I would talk to him about HOW important it is to you, to have him walk you down the aisle. That although you dont support his habbit you would like him to start cutting back the week of your wedding. So that he CAN walk you down th aisle. You certainly can not hurt by trying. I dont think you would get anywhere by asking him to out right stop but strategically having him reduce his amount, so that he can at least be more than coherent at your ceremony… I think that is reasonable. I am a huge believer in people dont quit an addiction, unless they want to or are forced.
So sorry you have to worry about that. It sounds like he would stop for you, if he could. I hope he does find the strength to quit <3
Post # 8
@BakerBee16: My father (beer) has been an alcoholic since before I was born. My grandpa (beer and liquor) and my aunt (liquor) were/are alcoholics as well as my sister (beer and liquor) too. Obviously it runs in my family. My aunt is the only one to recognize her problem and go to AA. However, 10 years later she decided that she could handle just having one little drink here and there…and completely fell off the wagon.
The thing about my dad, he does have health issues, HBP, high cholesterol, gout, at risk for diabetes type II. He eats like shit, drinks every single day and lives alone. I live 430 miles away and my sister lives close to that distance away. But there’s nothing I can do. My dad doesn’t think he has a problem. So what if he’s had 8 beers/day for the last 42 years? Ugh, it kills me! I’m so worried about him! But the fact is that no alcoholic can be helped until they want help. He won’t accept help because he doesn’t see a problem.
Post # 9
Neither of my parents are alcoholics, but most of my family are functioning alcoholics. It’s really very sad and stressful on everyone. They all know and will admit to being alcoholics, but because they work and have families they don’t see it as a problem.
We decided on having the wedding early on Saturday at a resort. This way no one will have time to drink too much before the event, and they all have rooms so no one will be driving home.

TASKS TO CARRY OUT >>
[A] Translate this sentence from the discussion of alcoholic relatives into Spanish: "We decided on having the wedding early on Saturday at a resort."
[B] Answer these questions from the discussion of alcoholic relatives:
(i) How far away from the father does the writer of Post # 8 live?
(ii) Which relative in Post # 8 is said to have gone to AA?
(iii) How many beers per day does the writer of Post # 8 say the father has had, and for how many years?
[C] Carry on the discussion of alcoholic relatives from its final sentence.

DATA LISTING >>
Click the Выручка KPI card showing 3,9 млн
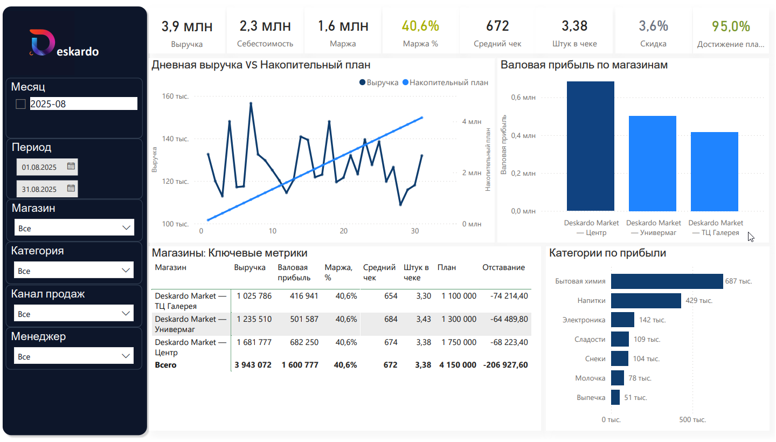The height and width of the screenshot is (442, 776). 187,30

--

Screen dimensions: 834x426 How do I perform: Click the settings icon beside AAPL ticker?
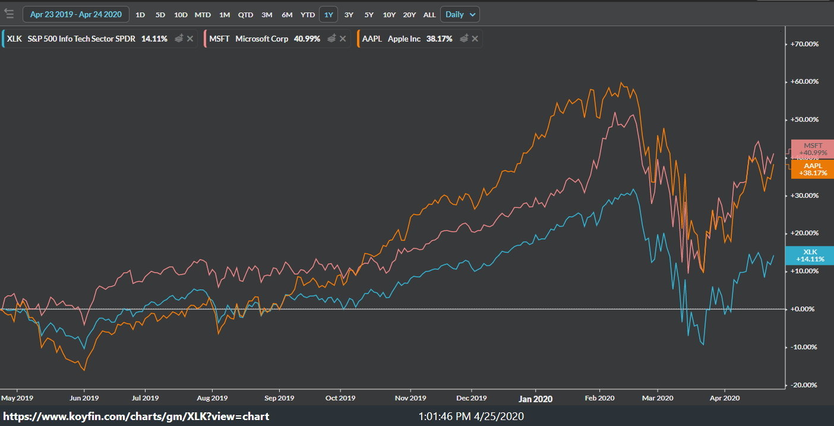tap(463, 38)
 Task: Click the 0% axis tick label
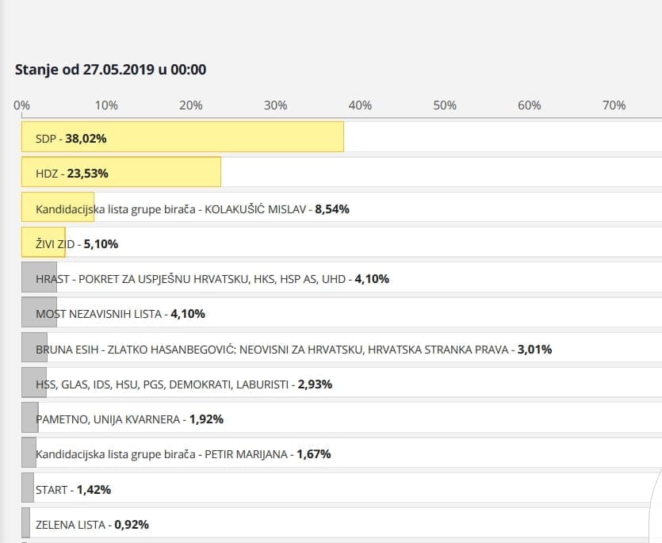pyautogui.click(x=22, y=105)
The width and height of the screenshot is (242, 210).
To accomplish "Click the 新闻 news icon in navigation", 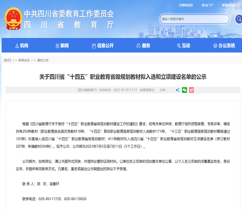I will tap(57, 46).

==

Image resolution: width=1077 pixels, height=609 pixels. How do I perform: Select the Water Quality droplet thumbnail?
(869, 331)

THE REPLIES >>
[A] Decidimos celebrar la boda temprano el sábado en un resort.

[B]
(i) 430 miles
(ii) The aunt
(iii) 8 beers a day for the last 42 years

[C]
Post # 10
Both of my parents are alcoholics, my mother starting again when I was around 11 and my dad a few years later (they quit when they found out she was pregnant with me, she regressed and he followed because “why not, she is”). My mother is the “drink every day until you pass out, have violent meltdowns and scream at your family until you do” kind of alcoholic. My dad’s not as bad. He used to binge drink only on the weekends (garbage bags full of beer cans by the end of it), and although it was annoying to deal with, he was never mean. Now that he’s retired and has nothing better to do, he is drunk more often than not. Anyways, it was to the point where I seriously considered a dry wedding.
I tried to talk to them both many times growing up. My mother flat-out refused to acknowledge that getting drunk every single night and screaming herself stupid was actually a problem. According to her, 2-3 massive bottles of wine over the course of an hour or two was nothing more than “just a glass to relax”, and her obscenity-laden rants directed at her family were because “we made her mad”. I gave up on talking her into help a long time ago, because I cannot force her to see the problem for what it is. All I can do is control my reaction, which is to remove myself from that situation if I see it coming. She lives thousands of miles away, so the worst I have to do is sign off when she starts messaging me drunk, but still.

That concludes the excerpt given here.